Segment Start: Records for the task
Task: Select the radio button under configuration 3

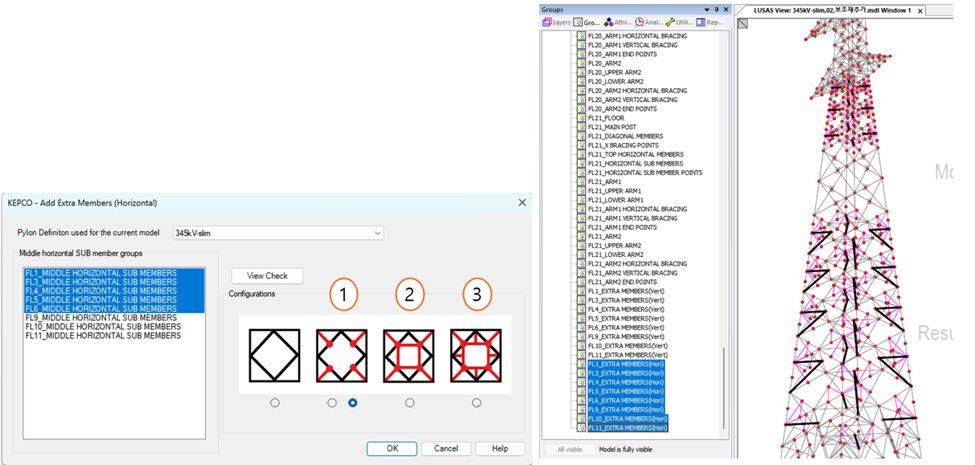Action: pyautogui.click(x=476, y=403)
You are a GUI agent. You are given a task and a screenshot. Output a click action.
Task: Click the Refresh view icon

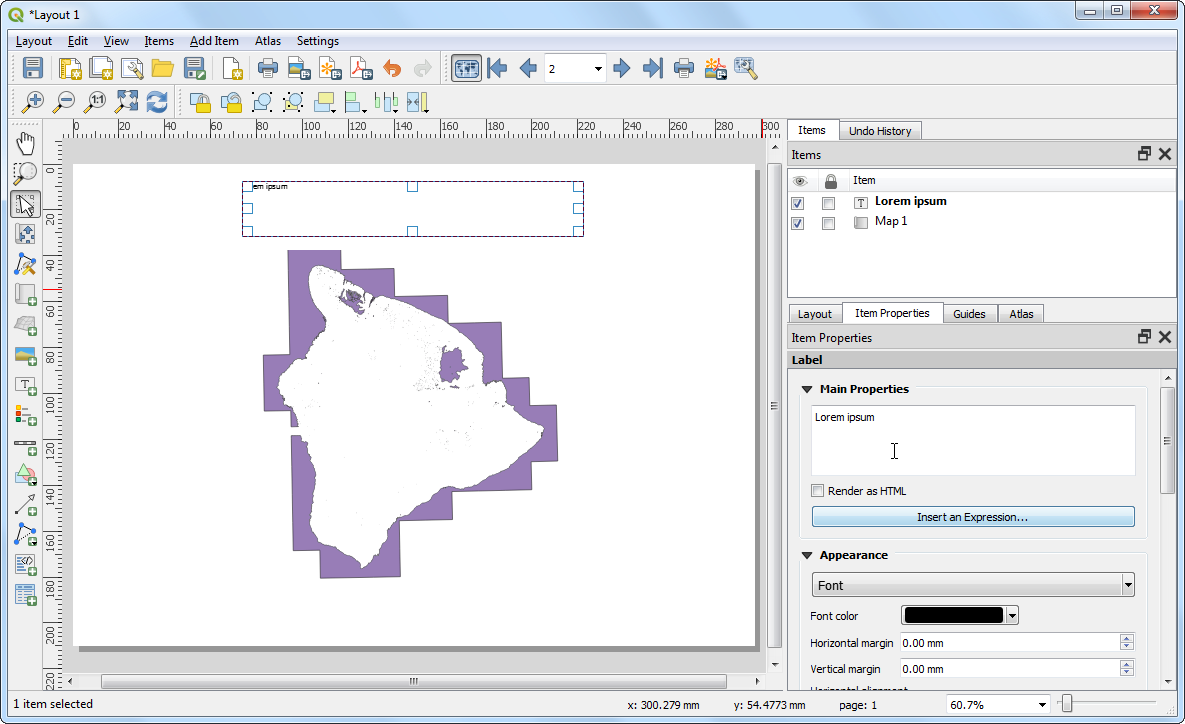(157, 101)
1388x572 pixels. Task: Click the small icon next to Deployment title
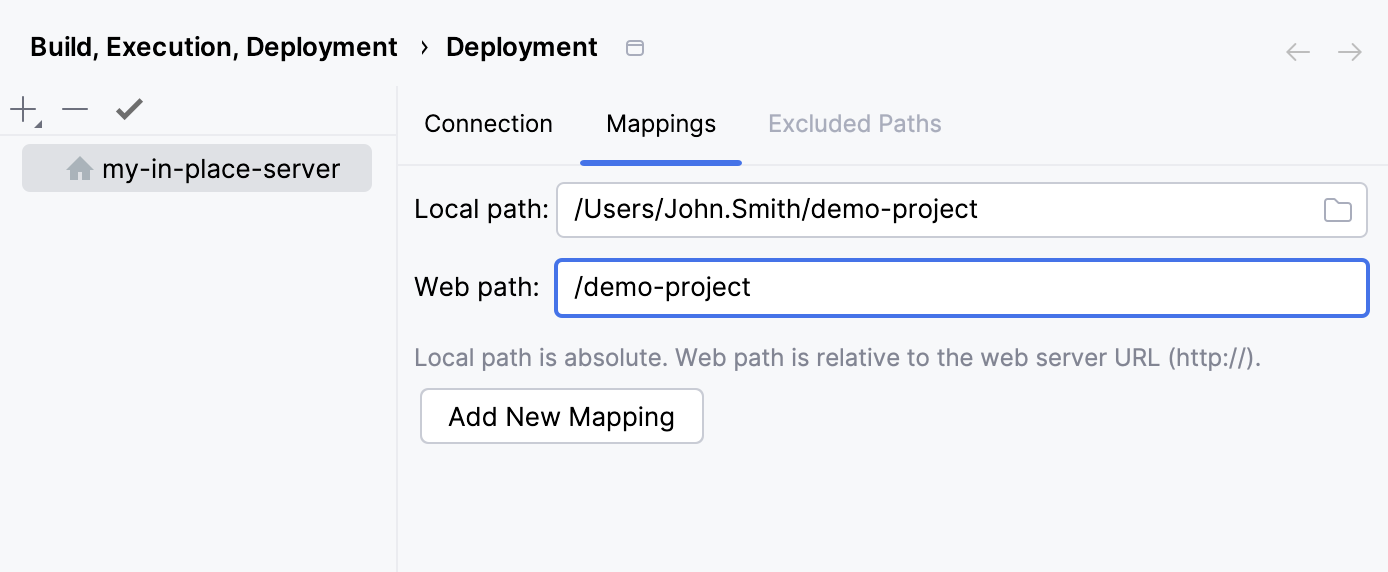[634, 48]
Segment End: Records for the task
If a record holds a picture, leave the picture out, but repeat every line exactly.

Task: Select the radio button under configuration 3

Action: pyautogui.click(x=476, y=403)
You are a GUI agent. You are given a task and a screenshot. Output a click action.
Task: Click the Refresh view icon

(157, 101)
1388x572 pixels. Task: Click the small icon next to Deployment title
[634, 48]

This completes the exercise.